Medical cannabis sales on Green Wednesday, however, continue to drop. While medical sales reached $8,166,102.75, it was an 11.1% decline compared to last year’s sales at $9,191,493.38.

Product popularity was similar to that of adult use sales, with a slight variation. Medical cannabis flowers reached $3,922,135.11, followed by vape-related products at $2,174,895.66, edibles at $896,241.66, extracts $592,565.12, and lastly, pre-rolls at $327,542.51.

The states with the highest collection of sales varies a bit more than that of the adult-use sales, with Pennsylvania in the lead ($2,577,176.05), followed by Florida ($1,229,439.36), Ohio ($756,845.71), Maryland ($585,176.82), and Virginia ($561,534.87).

Black Friday reports are still rolling in, but traffic was high in many markets. Reports from Michigan show long lines and interest for special deals, according to Levels general manager Drew McCarthy. “Black Friday is a big stressful day, after a big stressful day,” said McCarthy. “So, we wanted to give back to people and be able to have them not just take back the product they bought, but something extra to go and share with people around them and kind of go and promote that holiday spirit.” 

According to BDSA data analyst Brendan Mitchel-Chesebro, Black Friday weekend continues  to reflect increased interest and traffic. “Black Friday consistently experiences the highest surge in cannabis sales of any holiday, other than 420,” Brendan Mitchel-Chesebro said, according to The Fresh Toast. “These insights are important for retailers looking to optimize their holiday strategies. By preparing for increased foot traffic with increased staff and an ample supply of popular products instead of leaning into promotions, retailers will win with consumers this holiday season.”

§ **Material shown**
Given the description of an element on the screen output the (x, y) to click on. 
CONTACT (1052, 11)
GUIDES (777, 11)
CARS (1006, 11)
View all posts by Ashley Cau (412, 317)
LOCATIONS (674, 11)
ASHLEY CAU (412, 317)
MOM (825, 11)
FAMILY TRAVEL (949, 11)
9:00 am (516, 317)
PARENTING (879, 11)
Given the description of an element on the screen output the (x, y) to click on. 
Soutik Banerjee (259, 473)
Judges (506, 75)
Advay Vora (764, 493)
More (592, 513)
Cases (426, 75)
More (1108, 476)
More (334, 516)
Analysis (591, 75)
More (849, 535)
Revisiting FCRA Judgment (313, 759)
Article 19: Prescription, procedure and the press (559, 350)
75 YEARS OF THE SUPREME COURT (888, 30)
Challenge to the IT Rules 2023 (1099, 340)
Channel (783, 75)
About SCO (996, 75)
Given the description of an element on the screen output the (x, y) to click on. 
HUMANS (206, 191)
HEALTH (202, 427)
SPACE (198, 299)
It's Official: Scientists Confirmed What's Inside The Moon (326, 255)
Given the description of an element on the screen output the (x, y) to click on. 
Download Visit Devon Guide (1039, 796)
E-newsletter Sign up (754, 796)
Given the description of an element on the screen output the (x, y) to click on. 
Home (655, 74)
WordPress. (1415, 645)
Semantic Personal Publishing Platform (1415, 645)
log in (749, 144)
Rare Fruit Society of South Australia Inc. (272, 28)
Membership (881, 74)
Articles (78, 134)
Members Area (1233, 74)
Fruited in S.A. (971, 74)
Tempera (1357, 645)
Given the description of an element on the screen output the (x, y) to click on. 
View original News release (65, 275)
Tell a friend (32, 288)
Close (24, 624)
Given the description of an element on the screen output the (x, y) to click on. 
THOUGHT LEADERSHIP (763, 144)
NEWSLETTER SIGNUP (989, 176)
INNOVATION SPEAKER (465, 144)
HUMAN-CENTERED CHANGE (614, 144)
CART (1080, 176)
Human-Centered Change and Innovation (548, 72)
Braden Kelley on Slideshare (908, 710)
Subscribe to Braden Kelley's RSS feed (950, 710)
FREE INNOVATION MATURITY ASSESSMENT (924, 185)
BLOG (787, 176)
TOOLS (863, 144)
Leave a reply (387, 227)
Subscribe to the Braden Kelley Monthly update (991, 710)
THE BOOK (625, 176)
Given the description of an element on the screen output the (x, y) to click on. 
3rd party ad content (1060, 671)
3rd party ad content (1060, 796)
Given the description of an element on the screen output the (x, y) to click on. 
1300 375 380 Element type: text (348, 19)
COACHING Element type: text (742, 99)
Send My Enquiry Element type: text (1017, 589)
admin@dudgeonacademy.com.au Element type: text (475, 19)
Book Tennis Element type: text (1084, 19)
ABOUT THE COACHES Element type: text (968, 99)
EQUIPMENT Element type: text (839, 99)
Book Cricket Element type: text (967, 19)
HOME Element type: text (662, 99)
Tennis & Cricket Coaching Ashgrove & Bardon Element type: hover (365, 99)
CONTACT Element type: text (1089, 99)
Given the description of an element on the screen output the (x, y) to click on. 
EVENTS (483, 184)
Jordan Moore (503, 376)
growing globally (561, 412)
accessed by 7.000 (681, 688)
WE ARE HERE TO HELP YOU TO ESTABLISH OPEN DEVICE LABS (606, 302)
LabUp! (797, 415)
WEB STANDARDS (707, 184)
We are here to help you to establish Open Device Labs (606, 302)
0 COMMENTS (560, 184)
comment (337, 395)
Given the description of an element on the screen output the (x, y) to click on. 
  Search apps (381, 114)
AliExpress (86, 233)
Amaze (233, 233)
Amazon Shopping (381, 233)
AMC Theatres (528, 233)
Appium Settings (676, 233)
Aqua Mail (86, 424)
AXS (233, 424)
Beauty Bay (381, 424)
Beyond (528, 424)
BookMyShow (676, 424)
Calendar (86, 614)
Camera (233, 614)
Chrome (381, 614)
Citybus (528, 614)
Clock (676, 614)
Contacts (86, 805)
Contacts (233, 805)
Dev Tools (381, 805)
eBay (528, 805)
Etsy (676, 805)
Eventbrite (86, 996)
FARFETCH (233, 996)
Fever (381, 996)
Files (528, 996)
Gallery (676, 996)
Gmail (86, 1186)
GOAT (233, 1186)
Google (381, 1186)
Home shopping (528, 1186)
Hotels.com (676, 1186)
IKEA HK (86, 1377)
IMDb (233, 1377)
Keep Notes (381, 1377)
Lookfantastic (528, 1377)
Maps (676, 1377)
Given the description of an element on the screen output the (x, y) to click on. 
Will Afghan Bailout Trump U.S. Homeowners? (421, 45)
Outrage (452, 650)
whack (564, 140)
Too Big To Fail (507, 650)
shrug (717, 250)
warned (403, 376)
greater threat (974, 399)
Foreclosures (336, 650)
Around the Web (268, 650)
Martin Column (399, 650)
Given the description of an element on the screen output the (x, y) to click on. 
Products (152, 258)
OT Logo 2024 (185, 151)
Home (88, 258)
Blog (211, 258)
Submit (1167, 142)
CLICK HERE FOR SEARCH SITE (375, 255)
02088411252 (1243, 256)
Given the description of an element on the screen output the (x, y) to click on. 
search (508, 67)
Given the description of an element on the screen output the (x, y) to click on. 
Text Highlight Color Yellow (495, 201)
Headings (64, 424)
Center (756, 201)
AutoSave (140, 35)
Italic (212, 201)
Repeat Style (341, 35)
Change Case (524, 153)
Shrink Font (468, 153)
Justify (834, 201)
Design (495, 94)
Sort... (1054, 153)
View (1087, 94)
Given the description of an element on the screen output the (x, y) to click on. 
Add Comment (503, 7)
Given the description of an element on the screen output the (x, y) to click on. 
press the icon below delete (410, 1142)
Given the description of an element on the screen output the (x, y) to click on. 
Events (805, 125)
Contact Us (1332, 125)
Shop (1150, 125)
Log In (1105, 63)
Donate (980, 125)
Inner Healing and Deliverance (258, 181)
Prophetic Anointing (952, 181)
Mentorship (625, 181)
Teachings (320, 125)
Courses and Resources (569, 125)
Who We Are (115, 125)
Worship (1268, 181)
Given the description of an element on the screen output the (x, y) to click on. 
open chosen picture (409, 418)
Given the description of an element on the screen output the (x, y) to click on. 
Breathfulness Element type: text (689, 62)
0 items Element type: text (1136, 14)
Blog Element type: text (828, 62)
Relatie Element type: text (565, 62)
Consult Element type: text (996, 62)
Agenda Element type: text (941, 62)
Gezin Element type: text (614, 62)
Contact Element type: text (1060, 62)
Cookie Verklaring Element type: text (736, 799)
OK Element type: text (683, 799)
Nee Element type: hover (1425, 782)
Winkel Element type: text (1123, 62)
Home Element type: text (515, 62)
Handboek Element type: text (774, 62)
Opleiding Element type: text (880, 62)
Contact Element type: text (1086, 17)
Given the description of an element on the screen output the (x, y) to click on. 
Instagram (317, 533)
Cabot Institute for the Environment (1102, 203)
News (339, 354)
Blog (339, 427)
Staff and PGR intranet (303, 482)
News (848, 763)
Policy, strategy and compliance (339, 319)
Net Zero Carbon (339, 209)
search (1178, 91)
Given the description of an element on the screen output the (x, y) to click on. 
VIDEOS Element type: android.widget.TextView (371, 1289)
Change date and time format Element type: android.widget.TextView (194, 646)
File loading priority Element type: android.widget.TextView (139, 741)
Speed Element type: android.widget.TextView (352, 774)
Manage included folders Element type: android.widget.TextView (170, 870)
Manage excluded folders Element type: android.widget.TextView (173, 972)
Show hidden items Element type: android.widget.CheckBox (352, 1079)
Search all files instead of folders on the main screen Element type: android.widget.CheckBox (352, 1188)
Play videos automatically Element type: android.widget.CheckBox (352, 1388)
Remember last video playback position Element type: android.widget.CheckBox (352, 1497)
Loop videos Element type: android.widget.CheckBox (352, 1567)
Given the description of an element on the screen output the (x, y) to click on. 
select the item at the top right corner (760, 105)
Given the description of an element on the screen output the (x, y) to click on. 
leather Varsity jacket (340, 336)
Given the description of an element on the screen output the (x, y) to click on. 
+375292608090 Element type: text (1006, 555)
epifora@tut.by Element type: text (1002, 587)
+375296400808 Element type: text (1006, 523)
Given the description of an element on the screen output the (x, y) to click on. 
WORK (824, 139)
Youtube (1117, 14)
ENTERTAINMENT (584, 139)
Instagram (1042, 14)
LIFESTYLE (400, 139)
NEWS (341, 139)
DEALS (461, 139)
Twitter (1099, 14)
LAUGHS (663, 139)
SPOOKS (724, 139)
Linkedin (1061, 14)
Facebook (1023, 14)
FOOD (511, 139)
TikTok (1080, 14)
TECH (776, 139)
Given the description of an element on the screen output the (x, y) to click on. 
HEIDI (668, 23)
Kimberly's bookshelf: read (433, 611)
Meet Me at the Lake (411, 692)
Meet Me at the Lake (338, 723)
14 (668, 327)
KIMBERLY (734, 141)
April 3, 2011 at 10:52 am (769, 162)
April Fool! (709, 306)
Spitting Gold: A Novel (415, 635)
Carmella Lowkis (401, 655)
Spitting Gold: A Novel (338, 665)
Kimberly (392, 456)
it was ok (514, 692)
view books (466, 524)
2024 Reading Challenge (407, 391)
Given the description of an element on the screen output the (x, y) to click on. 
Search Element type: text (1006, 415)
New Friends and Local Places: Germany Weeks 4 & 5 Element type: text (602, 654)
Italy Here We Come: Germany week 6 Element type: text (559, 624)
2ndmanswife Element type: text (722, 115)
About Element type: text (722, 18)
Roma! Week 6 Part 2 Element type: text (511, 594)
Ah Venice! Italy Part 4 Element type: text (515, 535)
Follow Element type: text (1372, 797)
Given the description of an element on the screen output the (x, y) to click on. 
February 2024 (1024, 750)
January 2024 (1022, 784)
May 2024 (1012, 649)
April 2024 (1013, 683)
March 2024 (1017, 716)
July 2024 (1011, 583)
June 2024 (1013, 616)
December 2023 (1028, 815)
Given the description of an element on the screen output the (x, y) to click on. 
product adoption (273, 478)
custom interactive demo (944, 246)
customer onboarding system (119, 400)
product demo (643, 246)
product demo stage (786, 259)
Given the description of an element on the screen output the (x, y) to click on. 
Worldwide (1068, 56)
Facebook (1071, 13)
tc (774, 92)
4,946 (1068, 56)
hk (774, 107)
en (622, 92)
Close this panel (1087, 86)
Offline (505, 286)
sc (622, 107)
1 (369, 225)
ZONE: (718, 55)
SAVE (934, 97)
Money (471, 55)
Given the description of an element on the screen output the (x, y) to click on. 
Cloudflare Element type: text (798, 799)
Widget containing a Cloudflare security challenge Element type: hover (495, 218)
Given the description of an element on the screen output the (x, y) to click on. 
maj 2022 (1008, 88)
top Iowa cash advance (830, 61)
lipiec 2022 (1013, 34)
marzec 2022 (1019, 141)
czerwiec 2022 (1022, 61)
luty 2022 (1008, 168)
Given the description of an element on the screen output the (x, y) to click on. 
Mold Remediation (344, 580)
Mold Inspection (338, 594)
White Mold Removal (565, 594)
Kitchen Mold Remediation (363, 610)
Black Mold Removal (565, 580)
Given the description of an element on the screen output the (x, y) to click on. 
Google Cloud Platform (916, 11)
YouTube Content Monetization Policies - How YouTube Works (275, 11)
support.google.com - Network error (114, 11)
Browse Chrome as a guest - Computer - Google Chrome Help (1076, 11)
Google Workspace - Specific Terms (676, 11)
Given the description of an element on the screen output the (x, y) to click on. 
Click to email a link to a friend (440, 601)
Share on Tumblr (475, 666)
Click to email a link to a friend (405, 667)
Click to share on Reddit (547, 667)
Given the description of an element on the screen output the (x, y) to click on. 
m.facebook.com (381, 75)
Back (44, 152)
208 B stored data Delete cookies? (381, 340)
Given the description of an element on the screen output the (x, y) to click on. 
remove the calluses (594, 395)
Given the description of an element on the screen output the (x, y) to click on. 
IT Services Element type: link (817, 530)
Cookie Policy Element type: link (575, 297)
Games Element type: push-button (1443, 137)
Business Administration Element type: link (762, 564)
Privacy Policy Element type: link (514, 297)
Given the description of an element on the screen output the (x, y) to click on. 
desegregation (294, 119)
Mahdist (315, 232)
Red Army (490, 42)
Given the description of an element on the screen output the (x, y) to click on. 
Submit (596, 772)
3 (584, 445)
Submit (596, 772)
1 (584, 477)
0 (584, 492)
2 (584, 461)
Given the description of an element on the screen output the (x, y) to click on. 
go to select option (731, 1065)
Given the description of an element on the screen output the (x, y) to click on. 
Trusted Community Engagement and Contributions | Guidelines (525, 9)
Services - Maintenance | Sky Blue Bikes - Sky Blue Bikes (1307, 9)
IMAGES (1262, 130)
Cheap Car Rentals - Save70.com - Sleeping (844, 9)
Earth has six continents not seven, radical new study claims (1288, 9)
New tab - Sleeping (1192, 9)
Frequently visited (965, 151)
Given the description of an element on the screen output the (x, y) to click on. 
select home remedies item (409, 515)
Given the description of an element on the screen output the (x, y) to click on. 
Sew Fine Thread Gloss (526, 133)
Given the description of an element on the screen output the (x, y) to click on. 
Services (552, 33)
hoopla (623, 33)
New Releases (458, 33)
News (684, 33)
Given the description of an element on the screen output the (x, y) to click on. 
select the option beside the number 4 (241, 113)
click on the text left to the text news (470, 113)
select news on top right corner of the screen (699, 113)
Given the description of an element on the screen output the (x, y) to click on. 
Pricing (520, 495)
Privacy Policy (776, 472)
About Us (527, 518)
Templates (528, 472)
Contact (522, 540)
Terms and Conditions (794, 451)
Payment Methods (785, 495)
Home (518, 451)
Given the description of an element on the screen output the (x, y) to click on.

§ **Exercise tasks**
A. In the passage on holiday cannabis sales, which state led medical cannabis sales on Green Wednesday?
B. Continue the passage on holiday cannabis sales from its final sentence.

§ **Response list**
A. Pennsylvania led, with $2,577,176.05.

B.
Green Wednesday and Black Friday continue to be one of the major cannabis sales holidays of the year. This year, some state cannabis agencies joined in to promote sales and support. The California Department of Cannabis Control (DCC) posted on social media to deter black market sales and encourage legal sales. “Don’t follow the hordes of shoppers today! Friday shop smart, shop licensed cannabis,” DCC wrote online. “To find your nearest licensed retailer please visit:”

The New York State Office of Cannabis Management (OCM) shared efforts to support cannabis dispensaries as small businesses.” While you grab some #BlackFriday deals, take a note from #NYCCB member, Hope Knight and support #SmallBusinessSaturdays at one of your local dispensaries,” OCM wrote

Additionally in Connecticut on Thanksgiving Day, liquor stores were closed and other stores that sell alcohol and were open on that day were not permitted to sell alcohol. However, the Connecticut Department of Consumer Protection issued a notice stating that cannabis sales are permitted on Thanksgiving.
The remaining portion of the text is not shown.